The US and friends conceivably could withdraw and ignore the Middle East, but the deadly economic/energy embrace we are all in won't let us.
I guess he never considered that in most countries, people don't have much to say about it. Has he never heard of places like North Korea, or Zimbabwe?
Peace can only be achived through SUPERIOR FIREPOWER
Also the erosion of national soverenty and interdependacy of economies and treasuries actually reduce it, and in Marxist utopia, end it. Quoting back to Lennon, "imagine there's no countries"
Why?
Tell bin Laden and Zarqawi to give peace a chance.
We "gave peace a chance" in Vietnam. Ask the people who live there how much they like it.
If we had given peace a chance in the cold war, millions of people would still be enslaved.
What kind of idiot thinks that cliches like "give peace a chance" constitute a policy?

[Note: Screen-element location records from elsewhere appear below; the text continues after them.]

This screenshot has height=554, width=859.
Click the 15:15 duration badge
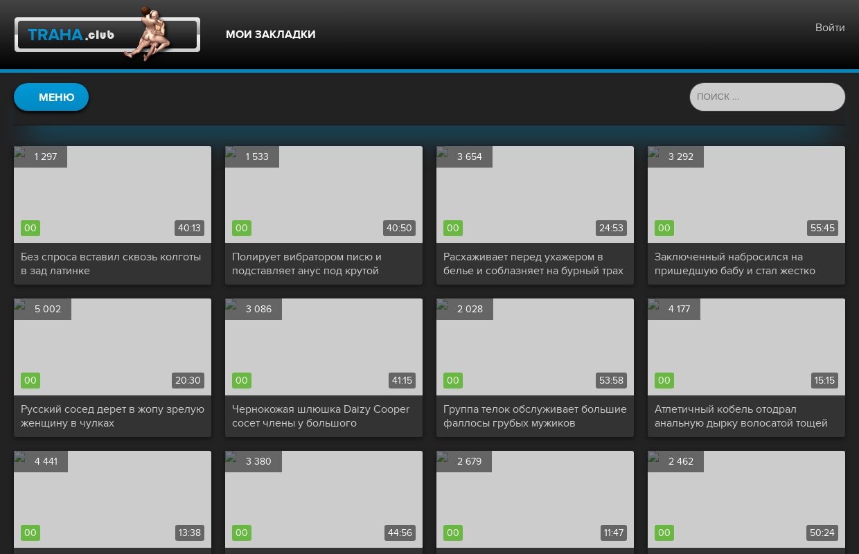824,380
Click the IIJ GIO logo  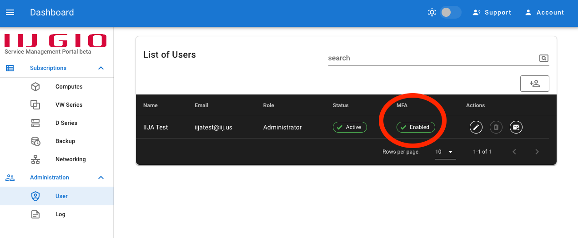(55, 40)
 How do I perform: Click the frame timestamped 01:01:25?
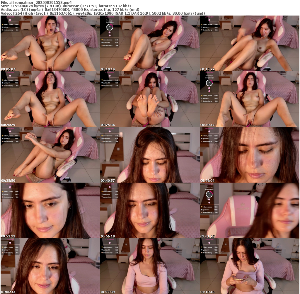coord(249,210)
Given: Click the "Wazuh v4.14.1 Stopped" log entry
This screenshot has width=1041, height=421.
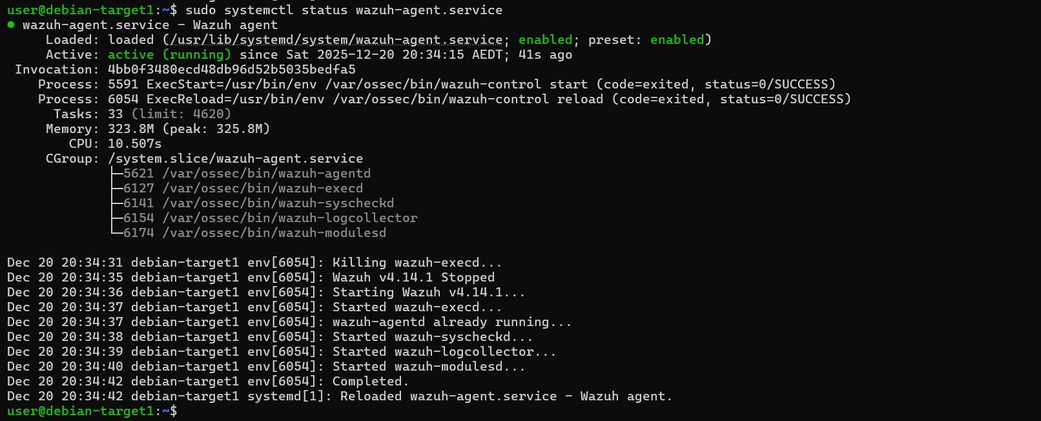Looking at the screenshot, I should coord(413,278).
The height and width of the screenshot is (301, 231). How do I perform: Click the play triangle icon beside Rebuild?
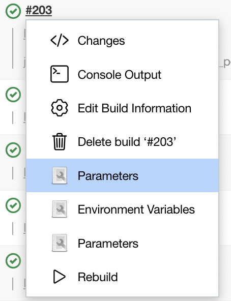pos(59,277)
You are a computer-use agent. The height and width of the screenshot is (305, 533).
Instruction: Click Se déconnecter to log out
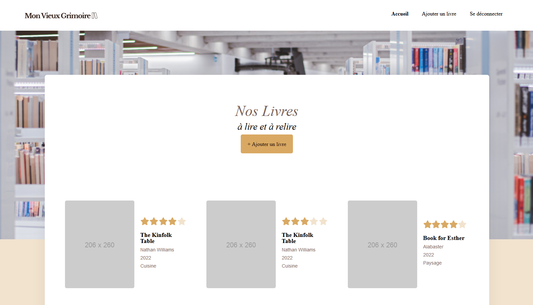tap(486, 14)
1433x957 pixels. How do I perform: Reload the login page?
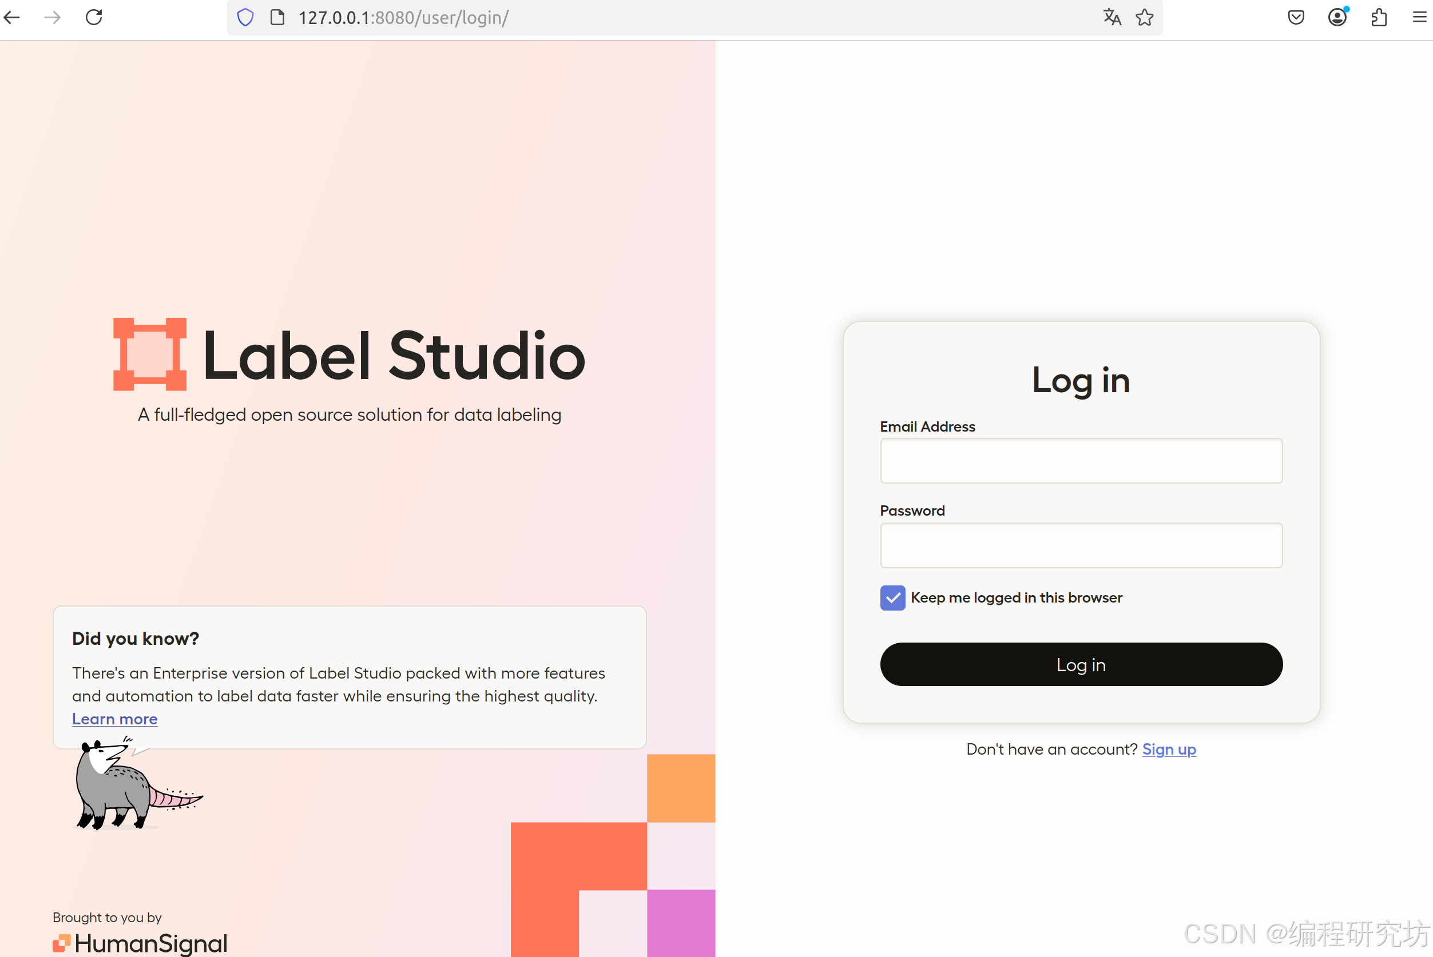pyautogui.click(x=94, y=17)
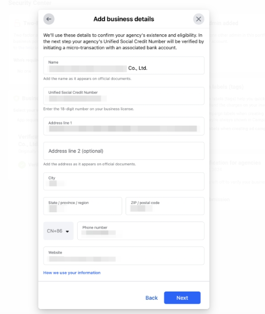The width and height of the screenshot is (265, 314).
Task: Click the 18-digit number helper text
Action: point(88,109)
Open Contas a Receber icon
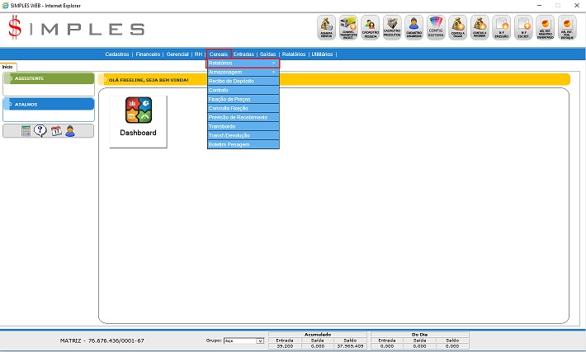Viewport: 586px width, 352px height. pyautogui.click(x=480, y=27)
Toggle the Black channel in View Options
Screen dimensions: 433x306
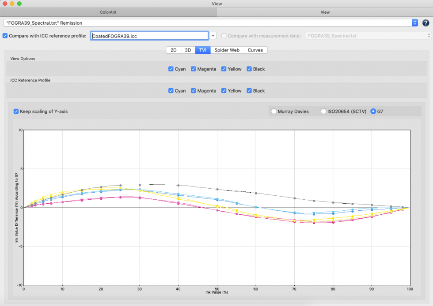coord(250,69)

""I predict that the incidence of war will decline," he told me in 1996, two years before his death. He based his prediction on the principle that there is less and less to be gained economically from war. As people get richer and smarter, their lives and their knowledge become far more valuable than the land, minerals and natural resources they used to fight over.""

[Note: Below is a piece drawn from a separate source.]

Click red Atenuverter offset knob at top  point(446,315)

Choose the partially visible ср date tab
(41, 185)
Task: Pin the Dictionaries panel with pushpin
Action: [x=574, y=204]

It has nothing to do with getting richer and smarter. It has more to do with free, democratic societies.
Anyone else see that this prediction was after the fall of the Soviet Union? Truth is the Soviet Union got poorer. So if you remove the source of most of the trouble by changing its government into something more democratic and free, wars go down in number. So if we remove the source of the current trouble....
The war in Iraq makes all the sense in the world. Remove the problem, do not let it become a larger problem.
If that were true, then we should have invaded Canada or Mexico for their oil and saved on airfare
Of course, it takes a free society to allow people to accumulate wealth. The left, for all that they proclaim themselves pro-"peace", are actually actively fighting to maintain the conditions that lead to war, by trying to impose universal socialism (with its sidekicks, poverty and lack of freedom).
Any reasonable person will be able to move on from analysis based on economics and oil and be able to discuss the other real factors.
Iraq is not the only problem. The problem is all dictators and monarchs who give no voice to the people and no hope for their future.
Freedom is the way. President Bush has it right and people owe it to themselves study Bush's Liberty Doctrine. He first outlined much of it here:
http://www.whitehouse.gov/news/releases/2002/06/20020601-3.html
President Bush Delivers Graduation Speech at West Point
It was fleshed out in more detail here.
http://www.whitehouse.gov/nsc/nss.html
The National Security Strategy of the United States of America
Few understood the far reaching effects the Monroe Doctrine would have until much later on. FReepers can study the Liberty Doctrine now, and better understand this history in the making.
I agree.
I've had the same argument. I always say, "Of course it's about oil! What do you think our cars run on? Love?"
I mean seriously, people act like fighting over oil is a *bad* thing!
I just whish piece would give ME a chance!
Peace can only come after victory.
Sometime soon it will be time to give WAR a chance.
Iran's recent actions, and North Korea's, and indeed the treachery of such disparate organizations as the UN, CNN, NewsWeek and the NYSlimes, make it likely that will come --- with real death and real destruction being visited upon those lands.
Total defeat, with great civilian losses, may be necessary in order to end the Islamofascist terrorism and destroy the "popular support" they have. All their supporters must come to know their role.